Inside the Centro Cerámica Triana, gaze at the azulejo tiles which served as the barrio’s lifeblood until the mid-1960s then walk a few miles along the “ruta de la cerámica”. Head north from the Punta de Isabel II bridge, past the blue and yellow dome of the Capilla Virgen del Carmen and along the Calle Castilla, before looping back down Calle Alfarería towards Plaza del Altozano. Peep through the gateway of the flower-filled Casa de las Flores, one of the few attractive, surviving “corrales de vecinos,” then stop at Cerámica Santa Ana to pick up gifts. Finish up at any of Triana’s lively bars for a night on the tiles. 

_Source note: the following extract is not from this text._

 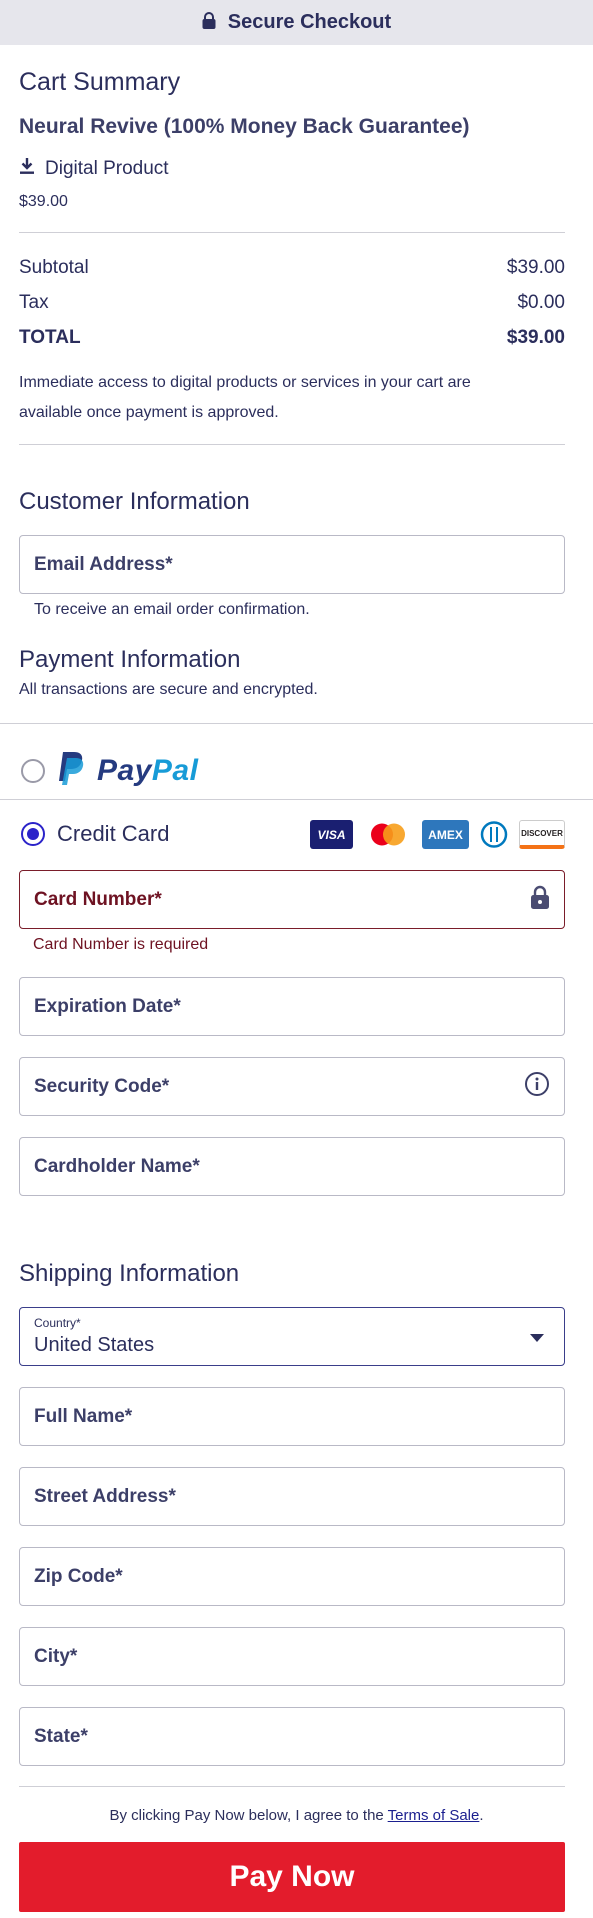 I want to click on access-note-line: available once payment is approved., so click(x=149, y=412).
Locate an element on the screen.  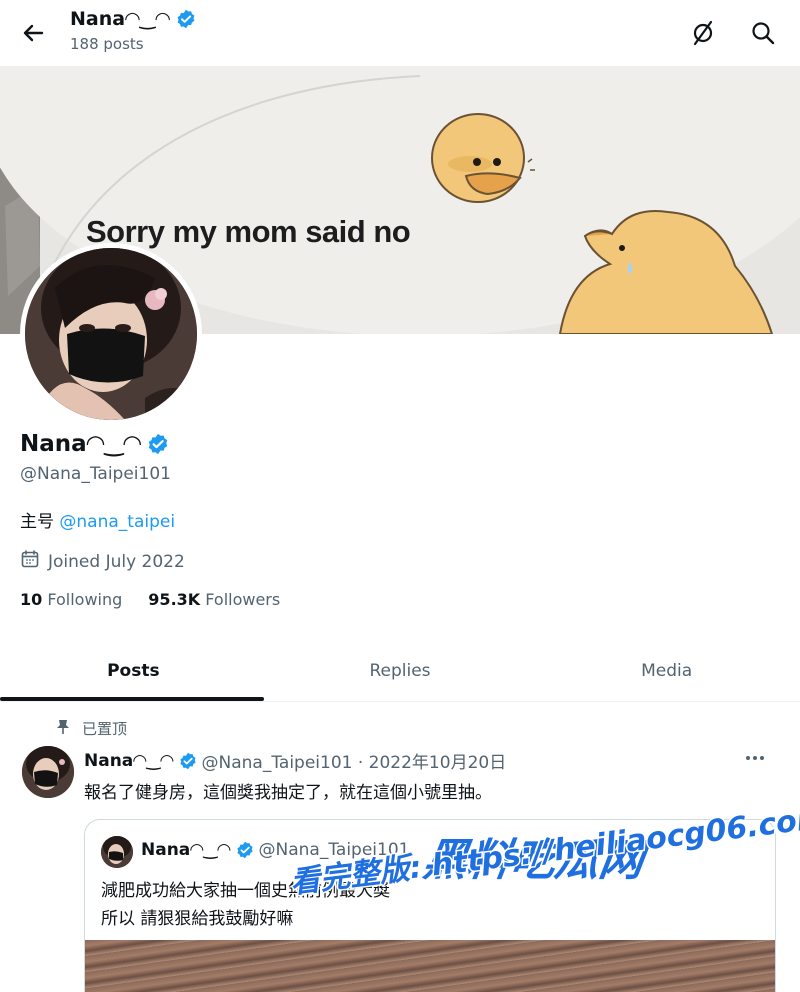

19. Visit Spain’s most important bullring

Whether you think bullfighting is spectacle or savagery, it is woven deeply into the fabric of Andalucía, as any Sevillano will tell you. Though many people fundamentally disagree with blood sports for reasons of animal cruelty, it’s worth trying to understand this quintessentially Spanish tradition, which is protected by the European Union. Take a guided tour around La Corrida La Maestranza. A small exhibition explains the history of the plaza del toros (bullring) and how the heart-stopping “la fiesta brava” works. Entry is free on Wednesday afternoons. 

20. Discover Seville’s Roman history

Centuries before Seville became the capital of Muslim Spain, the Romans ruled “Hispalis.” Evidence of the two-thousand-year-old town sits in the Calle Mármoles, where three of six towering granite columns, most likely the remains of a temple, stand frozen in time as nature grows around them. A pair were moved to the Alameda de Hércules square in the 16th century; the other was broken in transit. The Roman mosaics in the courtyard of the resplendent Palacio de la Condesa de Lebrija have fared better. Explore the palace house’s remarkable collection of Roman artifacts for free on Friday mornings.